Program bails out former prison inmates

Effort in Walla Walla provides resources upon their release

The Columbian
Published: December 11, 2012, 4:00pm
2 Photos
A student in Walla Walla Community College's Automotive Technology program, Scott Andrews works to install fabric seating in the rear seat of a Honda Civic that was flooded in Portland and brought to the school's shop for repair.
A student in Walla Walla Community College's Automotive Technology program, Scott Andrews works to install fabric seating in the rear seat of a Honda Civic that was flooded in Portland and brought to the school's shop for repair. Andrews, a former prison inmate and STAR Project participant, is slated to graduate from Walla Walla Community College's automotive program in June and plans to head directly into the diesel engine repair program there, he said, adding that he could never have accomplished this on his own. Photo Gallery

WALLA WALLA — Scott Andrews concedes he ruined his life and took other people down with him.

Andrews, now 42, had been in Walla Walla less than a year with his young family when he became enraged over a custody battle, he said. Stone-cold sober, he assaulted his estranged wife with a baseball bat and butcher knife, severely injuring her.

For that, he spent 18 years, seven months “and a handful of days” in various Washington state penitentiaries after a judge handed down sentencing in the exceptional range for the crime, he said.

Andrews was released in August 2011 and state law demanded he return to the county that sent him to prison.

His crime continues to haunt him. His daughter refuses to have anything to do with him, according to Andrews, and he can only hope for a restored relationship.

In the meantime, the Florida native must move forward. That’s where Walla Walla’s STAR Project comes in.

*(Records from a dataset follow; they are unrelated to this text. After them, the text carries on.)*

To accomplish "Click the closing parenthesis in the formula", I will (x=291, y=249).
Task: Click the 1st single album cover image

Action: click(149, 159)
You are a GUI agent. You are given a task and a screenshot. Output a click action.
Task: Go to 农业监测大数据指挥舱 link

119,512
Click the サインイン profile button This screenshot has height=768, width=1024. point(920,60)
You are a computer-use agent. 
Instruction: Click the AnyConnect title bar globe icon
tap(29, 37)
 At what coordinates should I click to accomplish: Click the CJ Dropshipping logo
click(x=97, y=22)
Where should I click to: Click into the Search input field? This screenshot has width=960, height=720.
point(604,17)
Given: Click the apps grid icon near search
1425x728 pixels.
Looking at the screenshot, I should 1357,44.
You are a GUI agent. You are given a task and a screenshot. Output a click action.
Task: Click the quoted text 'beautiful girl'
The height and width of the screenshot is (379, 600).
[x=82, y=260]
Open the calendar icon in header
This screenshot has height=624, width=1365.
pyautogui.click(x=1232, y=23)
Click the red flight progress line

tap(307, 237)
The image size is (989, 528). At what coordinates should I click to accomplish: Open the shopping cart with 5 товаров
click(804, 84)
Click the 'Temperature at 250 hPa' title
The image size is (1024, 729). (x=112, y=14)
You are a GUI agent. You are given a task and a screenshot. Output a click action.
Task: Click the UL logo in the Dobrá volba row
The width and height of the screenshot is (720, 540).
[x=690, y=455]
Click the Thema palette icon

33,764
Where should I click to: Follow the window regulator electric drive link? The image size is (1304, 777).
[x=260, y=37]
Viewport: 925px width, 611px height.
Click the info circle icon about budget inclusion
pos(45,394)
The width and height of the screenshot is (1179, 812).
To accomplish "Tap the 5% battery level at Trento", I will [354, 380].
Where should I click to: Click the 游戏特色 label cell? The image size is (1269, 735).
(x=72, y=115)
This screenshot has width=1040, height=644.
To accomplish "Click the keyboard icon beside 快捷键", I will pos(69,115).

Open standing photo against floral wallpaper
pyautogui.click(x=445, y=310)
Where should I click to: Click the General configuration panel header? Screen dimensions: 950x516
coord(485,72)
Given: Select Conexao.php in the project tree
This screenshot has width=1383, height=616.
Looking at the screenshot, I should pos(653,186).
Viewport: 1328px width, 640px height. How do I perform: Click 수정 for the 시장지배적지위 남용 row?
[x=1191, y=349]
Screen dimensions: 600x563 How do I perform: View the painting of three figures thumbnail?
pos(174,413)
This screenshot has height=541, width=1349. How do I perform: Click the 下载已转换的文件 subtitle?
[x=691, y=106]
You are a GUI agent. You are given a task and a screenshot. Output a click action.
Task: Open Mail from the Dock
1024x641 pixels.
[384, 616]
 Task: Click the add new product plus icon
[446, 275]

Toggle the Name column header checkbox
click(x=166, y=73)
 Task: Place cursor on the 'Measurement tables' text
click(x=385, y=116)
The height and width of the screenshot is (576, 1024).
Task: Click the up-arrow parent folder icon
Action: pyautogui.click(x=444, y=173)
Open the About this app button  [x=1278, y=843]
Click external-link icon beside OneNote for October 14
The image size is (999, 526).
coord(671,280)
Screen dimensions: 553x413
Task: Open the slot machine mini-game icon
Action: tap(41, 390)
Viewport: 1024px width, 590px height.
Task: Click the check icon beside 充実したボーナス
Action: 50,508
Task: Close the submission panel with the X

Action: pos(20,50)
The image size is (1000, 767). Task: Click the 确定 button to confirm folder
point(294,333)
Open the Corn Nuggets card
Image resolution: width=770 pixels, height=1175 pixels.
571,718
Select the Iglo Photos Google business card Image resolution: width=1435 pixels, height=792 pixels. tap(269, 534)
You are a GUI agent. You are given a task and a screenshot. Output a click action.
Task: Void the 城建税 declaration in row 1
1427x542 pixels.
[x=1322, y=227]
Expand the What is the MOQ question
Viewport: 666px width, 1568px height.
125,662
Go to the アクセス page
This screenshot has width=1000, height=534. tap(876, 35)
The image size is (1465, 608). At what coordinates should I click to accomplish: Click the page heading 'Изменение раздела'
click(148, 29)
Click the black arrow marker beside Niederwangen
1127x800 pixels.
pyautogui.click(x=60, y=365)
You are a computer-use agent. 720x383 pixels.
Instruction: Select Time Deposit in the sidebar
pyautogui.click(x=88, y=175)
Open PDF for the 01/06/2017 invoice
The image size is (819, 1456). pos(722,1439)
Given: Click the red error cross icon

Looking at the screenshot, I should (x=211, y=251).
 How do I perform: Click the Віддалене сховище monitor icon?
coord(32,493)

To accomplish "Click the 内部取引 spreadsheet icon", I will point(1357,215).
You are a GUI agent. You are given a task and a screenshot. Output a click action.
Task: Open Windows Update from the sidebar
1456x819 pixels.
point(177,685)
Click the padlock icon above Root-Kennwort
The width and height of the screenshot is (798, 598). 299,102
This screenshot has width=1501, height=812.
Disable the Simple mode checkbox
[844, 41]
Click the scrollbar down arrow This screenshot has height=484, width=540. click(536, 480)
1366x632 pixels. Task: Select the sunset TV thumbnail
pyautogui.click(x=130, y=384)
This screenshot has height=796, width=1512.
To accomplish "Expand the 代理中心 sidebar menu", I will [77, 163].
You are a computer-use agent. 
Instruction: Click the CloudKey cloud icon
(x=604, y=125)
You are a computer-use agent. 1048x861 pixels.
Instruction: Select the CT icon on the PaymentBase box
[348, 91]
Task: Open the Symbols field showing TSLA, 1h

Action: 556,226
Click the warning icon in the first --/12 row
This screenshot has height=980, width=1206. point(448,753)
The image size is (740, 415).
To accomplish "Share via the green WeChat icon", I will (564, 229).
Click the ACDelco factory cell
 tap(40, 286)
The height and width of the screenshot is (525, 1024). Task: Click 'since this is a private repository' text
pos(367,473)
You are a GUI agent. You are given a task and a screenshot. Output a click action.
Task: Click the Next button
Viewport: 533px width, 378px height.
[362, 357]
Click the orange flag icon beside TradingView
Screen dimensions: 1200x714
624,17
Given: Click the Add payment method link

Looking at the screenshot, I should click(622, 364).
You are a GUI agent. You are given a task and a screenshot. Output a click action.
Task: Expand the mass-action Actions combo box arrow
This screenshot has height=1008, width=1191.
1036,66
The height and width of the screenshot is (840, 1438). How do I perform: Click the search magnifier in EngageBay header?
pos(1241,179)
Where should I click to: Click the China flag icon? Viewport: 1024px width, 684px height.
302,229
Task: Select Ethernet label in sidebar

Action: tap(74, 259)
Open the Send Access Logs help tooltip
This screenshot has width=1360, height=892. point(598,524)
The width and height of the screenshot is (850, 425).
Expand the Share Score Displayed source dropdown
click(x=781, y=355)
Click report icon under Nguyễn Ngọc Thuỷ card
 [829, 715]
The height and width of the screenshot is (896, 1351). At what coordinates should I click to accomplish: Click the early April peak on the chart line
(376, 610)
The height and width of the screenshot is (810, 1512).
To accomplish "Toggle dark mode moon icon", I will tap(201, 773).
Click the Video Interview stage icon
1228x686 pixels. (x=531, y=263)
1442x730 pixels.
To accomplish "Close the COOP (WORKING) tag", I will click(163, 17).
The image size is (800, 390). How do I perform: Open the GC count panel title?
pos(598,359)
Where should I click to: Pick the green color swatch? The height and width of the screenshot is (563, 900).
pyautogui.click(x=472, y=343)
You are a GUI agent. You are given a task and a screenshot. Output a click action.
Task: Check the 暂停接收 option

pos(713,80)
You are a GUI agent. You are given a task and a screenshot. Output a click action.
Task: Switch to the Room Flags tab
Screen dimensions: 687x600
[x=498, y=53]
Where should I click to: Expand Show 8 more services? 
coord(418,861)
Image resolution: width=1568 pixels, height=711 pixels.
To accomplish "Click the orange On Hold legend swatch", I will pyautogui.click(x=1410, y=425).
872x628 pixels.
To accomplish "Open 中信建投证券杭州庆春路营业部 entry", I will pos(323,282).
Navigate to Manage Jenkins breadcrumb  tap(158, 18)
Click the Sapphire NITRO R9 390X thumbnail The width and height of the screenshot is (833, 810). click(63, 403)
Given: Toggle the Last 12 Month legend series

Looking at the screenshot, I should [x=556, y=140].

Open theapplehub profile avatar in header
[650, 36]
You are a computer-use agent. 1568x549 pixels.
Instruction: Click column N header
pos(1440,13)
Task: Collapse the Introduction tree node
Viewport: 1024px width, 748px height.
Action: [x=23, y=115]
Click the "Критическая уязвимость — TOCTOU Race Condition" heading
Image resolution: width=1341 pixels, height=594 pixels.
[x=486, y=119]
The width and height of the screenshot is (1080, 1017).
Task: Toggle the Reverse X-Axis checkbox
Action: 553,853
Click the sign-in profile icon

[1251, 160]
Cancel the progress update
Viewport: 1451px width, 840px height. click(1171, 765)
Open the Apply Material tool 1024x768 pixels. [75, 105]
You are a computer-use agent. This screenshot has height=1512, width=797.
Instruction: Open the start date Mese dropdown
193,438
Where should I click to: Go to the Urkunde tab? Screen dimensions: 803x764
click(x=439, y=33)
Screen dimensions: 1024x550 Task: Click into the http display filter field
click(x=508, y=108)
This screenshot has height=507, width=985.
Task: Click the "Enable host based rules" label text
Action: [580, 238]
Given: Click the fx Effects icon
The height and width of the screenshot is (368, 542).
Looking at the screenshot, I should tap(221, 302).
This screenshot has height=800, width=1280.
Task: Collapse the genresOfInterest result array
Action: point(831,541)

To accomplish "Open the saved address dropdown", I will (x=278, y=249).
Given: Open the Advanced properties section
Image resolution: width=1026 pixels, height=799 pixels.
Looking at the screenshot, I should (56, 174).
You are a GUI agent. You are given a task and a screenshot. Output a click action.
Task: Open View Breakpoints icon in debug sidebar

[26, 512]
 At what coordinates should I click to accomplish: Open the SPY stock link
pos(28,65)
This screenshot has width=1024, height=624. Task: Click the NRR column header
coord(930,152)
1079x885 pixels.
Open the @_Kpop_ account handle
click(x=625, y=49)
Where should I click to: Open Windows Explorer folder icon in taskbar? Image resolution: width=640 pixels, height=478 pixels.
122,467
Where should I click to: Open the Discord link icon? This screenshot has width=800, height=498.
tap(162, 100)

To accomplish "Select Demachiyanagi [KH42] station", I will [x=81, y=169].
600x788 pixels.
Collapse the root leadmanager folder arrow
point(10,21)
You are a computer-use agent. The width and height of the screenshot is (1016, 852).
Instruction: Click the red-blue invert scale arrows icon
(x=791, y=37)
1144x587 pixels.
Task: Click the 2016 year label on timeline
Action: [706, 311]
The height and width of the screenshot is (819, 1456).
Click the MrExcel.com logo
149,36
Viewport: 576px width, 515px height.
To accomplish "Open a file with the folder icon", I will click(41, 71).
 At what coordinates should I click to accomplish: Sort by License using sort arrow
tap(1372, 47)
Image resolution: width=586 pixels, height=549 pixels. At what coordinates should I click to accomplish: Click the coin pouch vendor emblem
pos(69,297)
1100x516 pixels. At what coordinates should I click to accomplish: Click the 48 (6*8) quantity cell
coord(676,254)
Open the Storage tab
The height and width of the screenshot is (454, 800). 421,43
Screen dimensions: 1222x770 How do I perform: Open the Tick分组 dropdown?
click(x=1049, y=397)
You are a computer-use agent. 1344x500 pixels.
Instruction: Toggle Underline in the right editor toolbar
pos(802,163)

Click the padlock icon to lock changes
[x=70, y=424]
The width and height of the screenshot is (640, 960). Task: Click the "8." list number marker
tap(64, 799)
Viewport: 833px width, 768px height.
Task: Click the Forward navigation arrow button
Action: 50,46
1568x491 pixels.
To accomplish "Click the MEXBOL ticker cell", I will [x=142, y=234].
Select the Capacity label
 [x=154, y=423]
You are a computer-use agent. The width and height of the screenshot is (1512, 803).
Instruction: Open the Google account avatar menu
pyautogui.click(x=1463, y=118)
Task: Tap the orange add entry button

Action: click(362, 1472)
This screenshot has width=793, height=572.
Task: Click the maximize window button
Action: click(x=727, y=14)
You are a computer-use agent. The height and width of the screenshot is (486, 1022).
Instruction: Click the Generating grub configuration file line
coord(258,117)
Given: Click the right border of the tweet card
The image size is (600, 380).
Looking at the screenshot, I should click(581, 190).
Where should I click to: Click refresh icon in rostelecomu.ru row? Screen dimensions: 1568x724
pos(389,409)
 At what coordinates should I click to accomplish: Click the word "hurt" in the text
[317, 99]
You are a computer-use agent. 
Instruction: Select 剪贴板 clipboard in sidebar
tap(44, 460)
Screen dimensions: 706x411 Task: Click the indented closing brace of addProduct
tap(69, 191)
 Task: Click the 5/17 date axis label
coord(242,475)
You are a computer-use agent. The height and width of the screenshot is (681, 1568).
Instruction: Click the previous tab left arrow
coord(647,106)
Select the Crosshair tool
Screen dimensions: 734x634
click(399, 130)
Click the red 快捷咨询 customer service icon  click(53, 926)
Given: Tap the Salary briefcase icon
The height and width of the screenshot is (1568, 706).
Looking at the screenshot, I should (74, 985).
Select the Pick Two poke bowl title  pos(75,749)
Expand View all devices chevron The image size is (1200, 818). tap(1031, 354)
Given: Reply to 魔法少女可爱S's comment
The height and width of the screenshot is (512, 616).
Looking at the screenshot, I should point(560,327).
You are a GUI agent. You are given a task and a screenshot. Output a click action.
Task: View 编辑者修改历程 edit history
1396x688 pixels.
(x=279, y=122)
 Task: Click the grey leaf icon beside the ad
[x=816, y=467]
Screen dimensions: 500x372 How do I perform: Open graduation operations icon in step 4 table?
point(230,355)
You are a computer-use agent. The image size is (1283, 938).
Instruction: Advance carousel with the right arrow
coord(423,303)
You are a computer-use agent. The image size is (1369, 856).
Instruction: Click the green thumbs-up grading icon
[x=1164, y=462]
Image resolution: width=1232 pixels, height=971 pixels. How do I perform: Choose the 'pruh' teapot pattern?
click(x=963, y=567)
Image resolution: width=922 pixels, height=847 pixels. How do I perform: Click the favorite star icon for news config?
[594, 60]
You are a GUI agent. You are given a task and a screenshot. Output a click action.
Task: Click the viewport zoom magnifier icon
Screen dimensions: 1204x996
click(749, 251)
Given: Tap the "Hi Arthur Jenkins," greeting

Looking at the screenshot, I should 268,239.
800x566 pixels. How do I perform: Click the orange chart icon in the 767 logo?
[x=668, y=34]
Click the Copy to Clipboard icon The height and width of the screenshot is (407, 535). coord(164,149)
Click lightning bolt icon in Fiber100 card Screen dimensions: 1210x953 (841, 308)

The agency — Successful Transition And Reentry — has been helping just-released felons since 2005 to find stable housing, hook up with social and educational services, become employed and distance themselves from the problems that got them imprisoned.

‘Life preserver’

Inmates about to be released are told about the organization. Most make contact before leaving prison.

For Candi Adams, 42, the agency is the life preserver she is clinging to, she said.

Adams spent 20 months in prison for drug crimes. Addicted since she was 12, she spent the last 15 years before incarceration caring about nothing except getting high.

She lost custody of her children, lost her husband and watched her life disappear, she recalled.

“I was on the streets, living in cars,” she said.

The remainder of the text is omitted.